* _WHAT YOU SHOULD DO_: Rewrite the data below, replacing each occurrence of "Locate an element on the screen" with "Find a UI element on the screen" and keeping every other character as it is.
##### SUPPLIED RECORDS #####
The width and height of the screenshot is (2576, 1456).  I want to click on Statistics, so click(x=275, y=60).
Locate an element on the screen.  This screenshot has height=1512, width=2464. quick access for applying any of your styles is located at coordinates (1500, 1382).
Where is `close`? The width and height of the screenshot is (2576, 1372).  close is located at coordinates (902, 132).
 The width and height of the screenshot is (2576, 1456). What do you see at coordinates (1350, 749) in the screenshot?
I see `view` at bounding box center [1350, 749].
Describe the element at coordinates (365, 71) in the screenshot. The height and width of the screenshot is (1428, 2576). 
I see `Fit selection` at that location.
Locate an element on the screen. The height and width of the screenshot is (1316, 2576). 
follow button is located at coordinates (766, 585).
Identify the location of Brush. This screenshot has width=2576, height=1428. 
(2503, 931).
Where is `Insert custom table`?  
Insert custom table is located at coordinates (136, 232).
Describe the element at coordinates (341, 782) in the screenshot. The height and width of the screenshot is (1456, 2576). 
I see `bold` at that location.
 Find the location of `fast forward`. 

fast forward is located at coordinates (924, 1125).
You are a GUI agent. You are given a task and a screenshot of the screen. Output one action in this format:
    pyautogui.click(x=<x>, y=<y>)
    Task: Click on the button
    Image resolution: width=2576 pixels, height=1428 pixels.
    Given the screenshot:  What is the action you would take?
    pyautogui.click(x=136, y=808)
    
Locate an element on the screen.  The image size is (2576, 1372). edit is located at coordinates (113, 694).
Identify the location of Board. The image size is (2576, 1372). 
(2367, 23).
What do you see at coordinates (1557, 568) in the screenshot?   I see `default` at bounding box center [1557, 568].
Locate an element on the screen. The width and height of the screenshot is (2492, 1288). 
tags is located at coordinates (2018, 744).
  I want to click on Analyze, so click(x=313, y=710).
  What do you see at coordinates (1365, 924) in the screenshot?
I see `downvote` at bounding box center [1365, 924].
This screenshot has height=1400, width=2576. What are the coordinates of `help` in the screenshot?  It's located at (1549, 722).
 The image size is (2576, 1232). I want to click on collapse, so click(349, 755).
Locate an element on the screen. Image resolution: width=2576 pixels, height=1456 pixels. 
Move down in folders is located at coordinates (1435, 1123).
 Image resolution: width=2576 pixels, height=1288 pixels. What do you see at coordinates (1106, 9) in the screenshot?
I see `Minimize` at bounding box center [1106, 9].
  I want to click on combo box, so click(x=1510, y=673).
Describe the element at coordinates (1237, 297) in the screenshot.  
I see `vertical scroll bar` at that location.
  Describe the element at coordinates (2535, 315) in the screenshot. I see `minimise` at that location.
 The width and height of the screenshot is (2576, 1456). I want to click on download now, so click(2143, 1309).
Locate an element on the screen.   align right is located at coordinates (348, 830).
#####
* _EXERCISE RESULT_:
The width and height of the screenshot is (2576, 1456).  I want to click on Statistics, so click(x=275, y=60).
Find a UI element on the screen.  This screenshot has height=1512, width=2464. quick access for applying any of your styles is located at coordinates (1500, 1382).
Where is `close`? The width and height of the screenshot is (2576, 1372).  close is located at coordinates (902, 132).
 The width and height of the screenshot is (2576, 1456). What do you see at coordinates (1350, 749) in the screenshot?
I see `view` at bounding box center [1350, 749].
Describe the element at coordinates (365, 71) in the screenshot. The height and width of the screenshot is (1428, 2576). 
I see `Fit selection` at that location.
Find a UI element on the screen. The height and width of the screenshot is (1316, 2576). 
follow button is located at coordinates (766, 585).
Identify the location of Brush. This screenshot has width=2576, height=1428. 
(2503, 931).
Where is `Insert custom table`?  
Insert custom table is located at coordinates (136, 232).
Describe the element at coordinates (341, 782) in the screenshot. The height and width of the screenshot is (1456, 2576). 
I see `bold` at that location.
 Find the location of `fast forward`. 

fast forward is located at coordinates (924, 1125).
You are a GUI agent. You are given a task and a screenshot of the screen. Output one action in this format:
    pyautogui.click(x=<x>, y=<y>)
    Task: Click on the button
    Image resolution: width=2576 pixels, height=1428 pixels.
    Given the screenshot:  What is the action you would take?
    pyautogui.click(x=136, y=808)
    
Find a UI element on the screen.  The image size is (2576, 1372). edit is located at coordinates (113, 694).
Identify the location of Board. The image size is (2576, 1372). 
(2367, 23).
What do you see at coordinates (1557, 568) in the screenshot?   I see `default` at bounding box center [1557, 568].
Find a UI element on the screen. The width and height of the screenshot is (2492, 1288). 
tags is located at coordinates (2018, 744).
  I want to click on Analyze, so click(x=313, y=710).
  What do you see at coordinates (1365, 924) in the screenshot?
I see `downvote` at bounding box center [1365, 924].
This screenshot has height=1400, width=2576. What are the coordinates of `help` in the screenshot?  It's located at (1549, 722).
 The image size is (2576, 1232). I want to click on collapse, so click(349, 755).
Find a UI element on the screen. Image resolution: width=2576 pixels, height=1456 pixels. 
Move down in folders is located at coordinates (1435, 1123).
 Image resolution: width=2576 pixels, height=1288 pixels. What do you see at coordinates (1106, 9) in the screenshot?
I see `Minimize` at bounding box center [1106, 9].
  I want to click on combo box, so click(x=1510, y=673).
Describe the element at coordinates (1237, 297) in the screenshot.  
I see `vertical scroll bar` at that location.
  Describe the element at coordinates (2535, 315) in the screenshot. I see `minimise` at that location.
 The width and height of the screenshot is (2576, 1456). I want to click on download now, so click(2143, 1309).
Find a UI element on the screen.   align right is located at coordinates (348, 830).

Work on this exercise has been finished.